== PROBLEM ==
Beginning with the first line, retype exactly the records below up to and including the line with "360designpartners.com (201, 2522)"; pictures do not belong in the copy.

== PROVIDED INFORMATION ==
═══
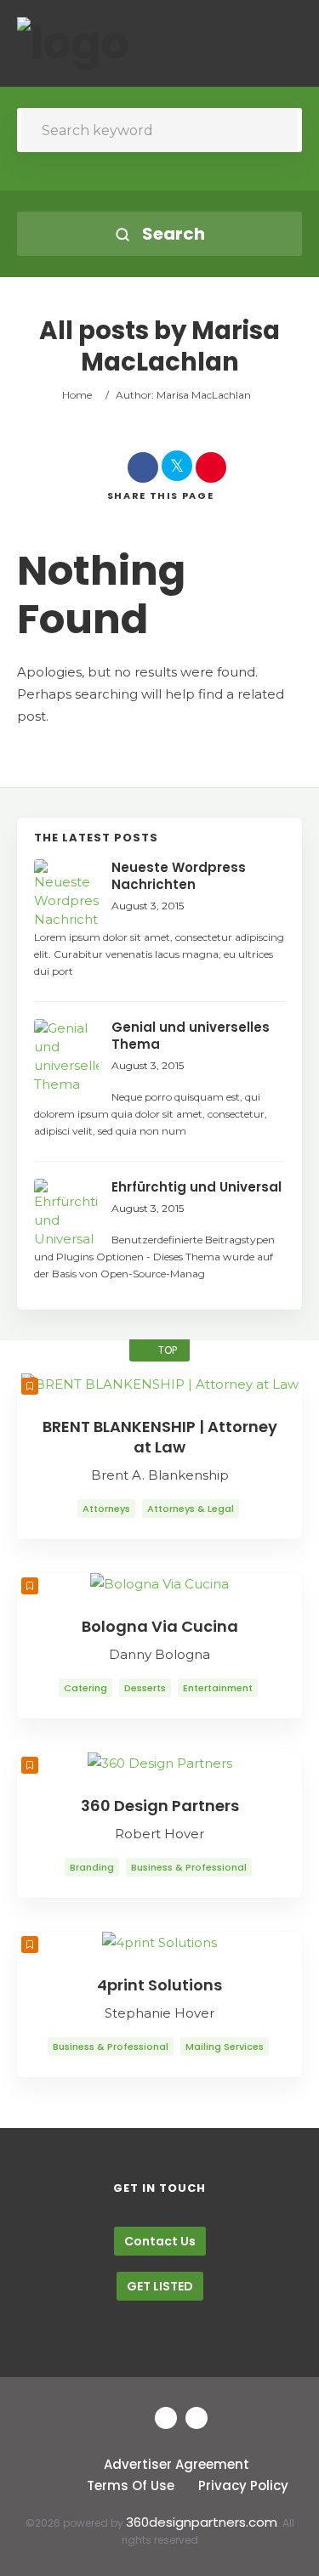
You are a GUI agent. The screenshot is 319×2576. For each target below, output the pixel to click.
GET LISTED (160, 2286)
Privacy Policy (243, 2485)
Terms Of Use (130, 2485)
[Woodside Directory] (73, 43)
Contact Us (160, 2241)
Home (77, 394)
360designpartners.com (201, 2522)
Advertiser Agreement (176, 2464)
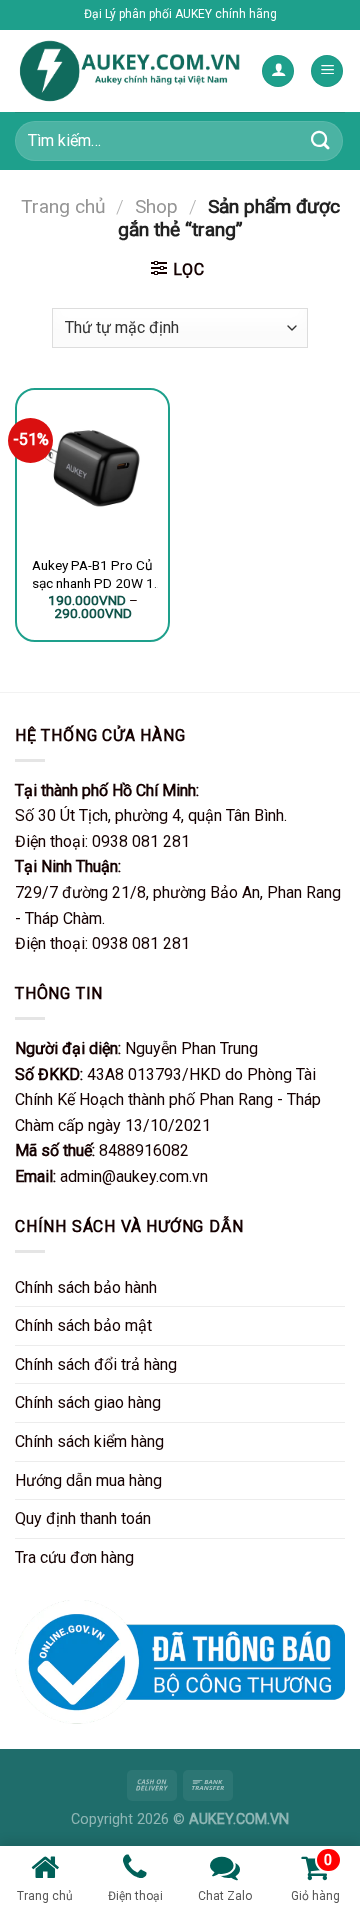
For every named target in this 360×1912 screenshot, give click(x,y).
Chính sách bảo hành (86, 1287)
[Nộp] (321, 140)
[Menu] (327, 71)
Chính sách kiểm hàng (89, 1441)
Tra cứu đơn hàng (74, 1557)
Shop (156, 206)
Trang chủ (63, 206)
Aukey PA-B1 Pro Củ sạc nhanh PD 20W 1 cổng (93, 574)
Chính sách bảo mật (83, 1325)
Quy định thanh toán (83, 1518)
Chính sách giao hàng (88, 1402)
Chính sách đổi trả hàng (96, 1364)
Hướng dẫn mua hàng (88, 1480)
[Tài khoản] (278, 71)
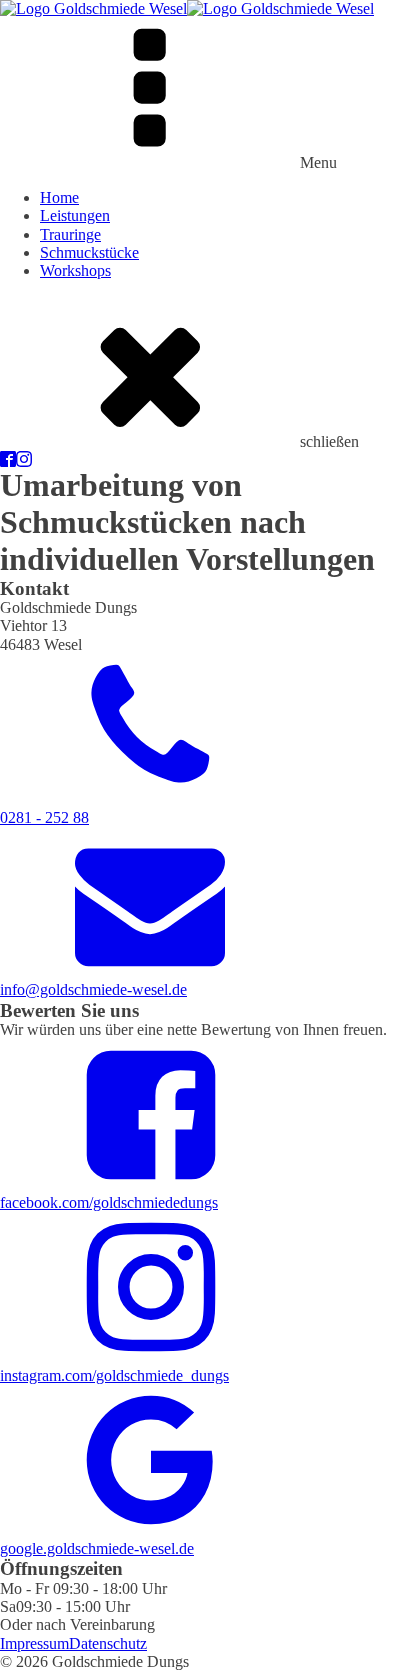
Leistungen (75, 215)
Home (59, 197)
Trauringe (70, 234)
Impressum (34, 1643)
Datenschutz (108, 1643)
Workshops (75, 270)
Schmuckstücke (89, 252)
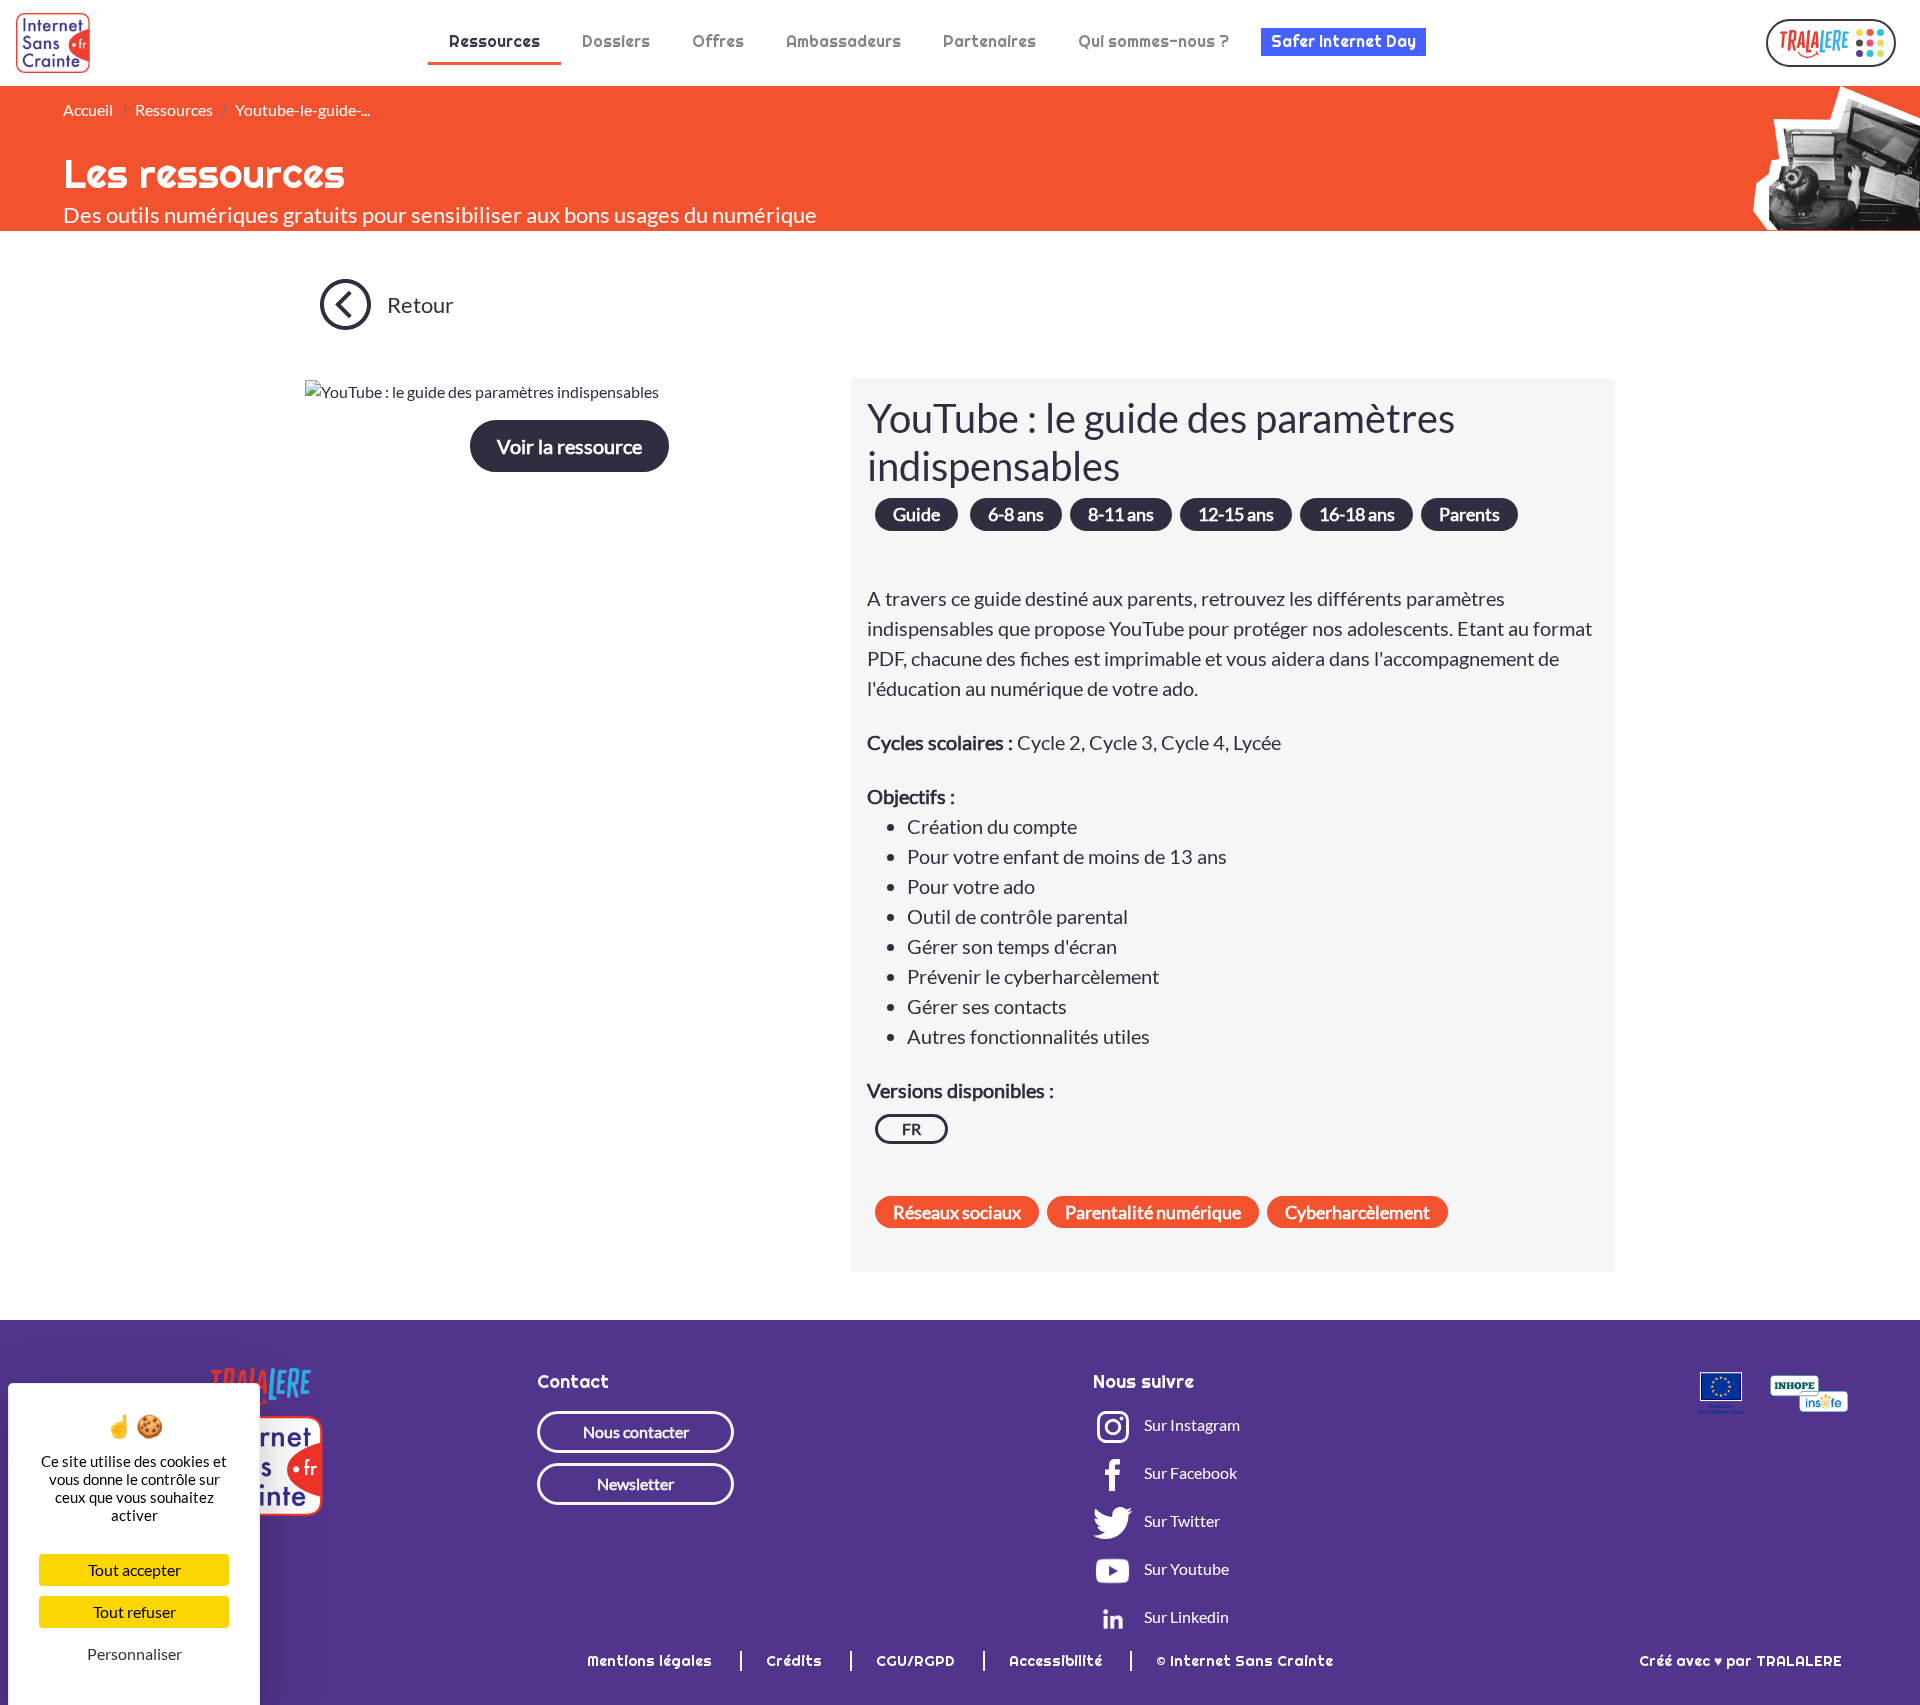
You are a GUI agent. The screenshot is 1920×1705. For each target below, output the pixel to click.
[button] (1831, 43)
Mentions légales (651, 1661)
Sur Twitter (1180, 1520)
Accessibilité (1057, 1661)
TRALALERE (1799, 1661)
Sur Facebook (1189, 1472)
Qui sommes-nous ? (1153, 41)
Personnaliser (134, 1653)
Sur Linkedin (1185, 1616)
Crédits (796, 1661)
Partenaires (989, 41)
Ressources (494, 41)
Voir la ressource (569, 446)
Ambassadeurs (843, 41)
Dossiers (616, 41)
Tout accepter (134, 1569)
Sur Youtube (1185, 1568)
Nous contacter (636, 1431)
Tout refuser (134, 1611)
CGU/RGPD (917, 1661)
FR (911, 1128)
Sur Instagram (1190, 1424)
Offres (718, 41)
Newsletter (635, 1483)
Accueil (88, 109)
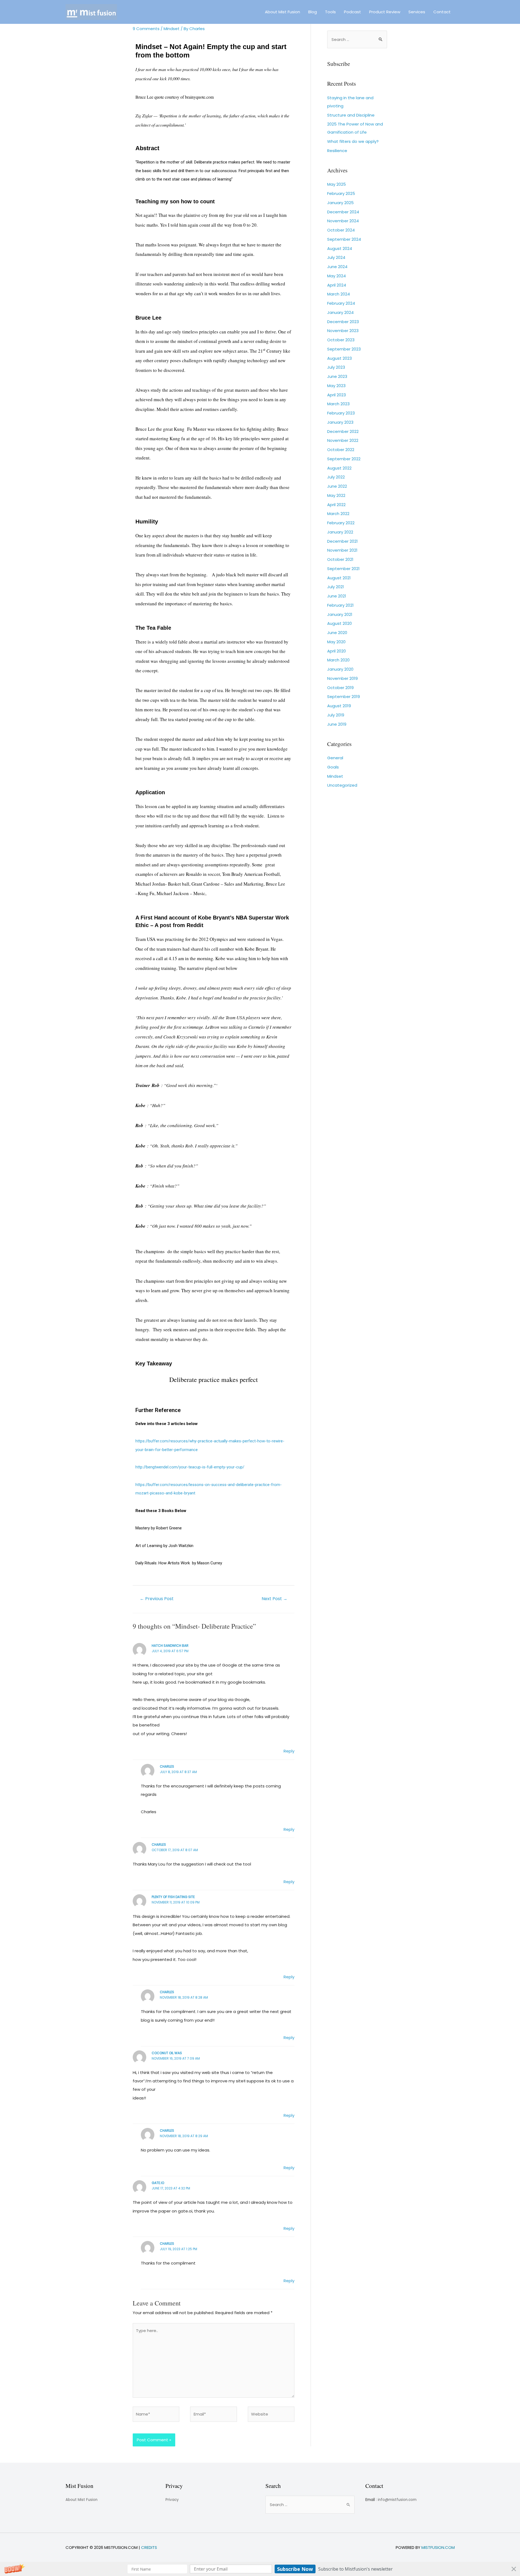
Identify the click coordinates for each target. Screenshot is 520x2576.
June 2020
═══
== OUTPUT OF THE EXERCISE ==
You are a GUI agent. The screenshot is 319×2576. For each target below, output the pixel to click.
GET LISTED (160, 2286)
Privacy Policy (243, 2485)
Terms Of Use (130, 2485)
[Woodside Directory] (73, 43)
Contact Us (160, 2241)
Home (77, 394)
360designpartners.com (201, 2522)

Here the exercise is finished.